EXCERPTED PASSAGE
++++++++++++++++++++
6 Things that I Learned in the first week of my MBA at UET International and personal reflections on them
1. It's the value proposition that you offer, not the price.
And money does not assume such a big role in decision-making when is connected to emotions, when, in other words, money is psychology.
Hence, the interesting bid is how we are mixing different elements, package them in the price and give value to the customer by satisfying his needs:
A premium priced hospitality offer reflects that it is a product with a high distinction value, a high-end product and this very high price of it communicates and signals a psychological message to the guest: the higher the price, the higher the value (Batra, 1999, p. 258). This price-quality associations ensue from the signaling value of prices theorem; "Price is a signal of value" (Daly, 2002, p.69).
In this vein, vacationers of 5- stars hotels opt for such premium priced products since these products reverberate emotionally with them, reflecting their self-perception/self-understanding, status and self-esteem. Particularly, their high price connotes that "the people who possess the product belong to an exclusive social circle, seeing that the price makes it inaccessible to all but a few."
++++++++++++++++++++
PROMPT 1
According to the MBA post, which source is cited for the phrase "Price is a signal of value"?
PROMPT 2
Decide whether each statement agrees with the MBA post. Answer yes or no, and quote the deciding words.
(a) A higher price sends guests the message that the product has higher value.
(b) Vacationers at 5-star hotels avoid premium-priced products.
(c) Money always plays a big role in decision-making.
PROMPT 3
Repeat everything in the MBA post from "6 Things that" down to "(Daly, 2002, p.69).".

AVAILABLE DATA
++++++++++++++++++++
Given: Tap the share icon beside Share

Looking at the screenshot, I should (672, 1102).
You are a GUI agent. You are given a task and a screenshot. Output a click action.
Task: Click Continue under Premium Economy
++++++++++++++++++++
TASK OUTPUT 1
Daly, 2002, p.69.

TASK OUTPUT 2
(a) Yes: "the higher the price, the higher the value"
(b) No: "vacationers of 5- stars hotels opt for such premium priced products"
(c) No: "money does not assume such a big role in decision-making when is connected to emotions"

TASK OUTPUT 3
6 Things that I Learned in the first week of my MBA at UET International and personal reflections on them
1. It's the value proposition that you offer, not the price.
And money does not assume such a big role in decision-making when is connected to emotions, when, in other words, money is psychology.
Hence, the interesting bid is how we are mixing different elements, package them in the price and give value to the customer by satisfying his needs:
A premium priced hospitality offer reflects that it is a product with a high distinction value, a high-end product and this very high price of it communicates and signals a psychological message to the guest: the higher the price, the higher the value (Batra, 1999, p. 258). This price-quality associations ensue from the signaling value of prices theorem; "Price is a signal of value" (Daly, 2002, p.69).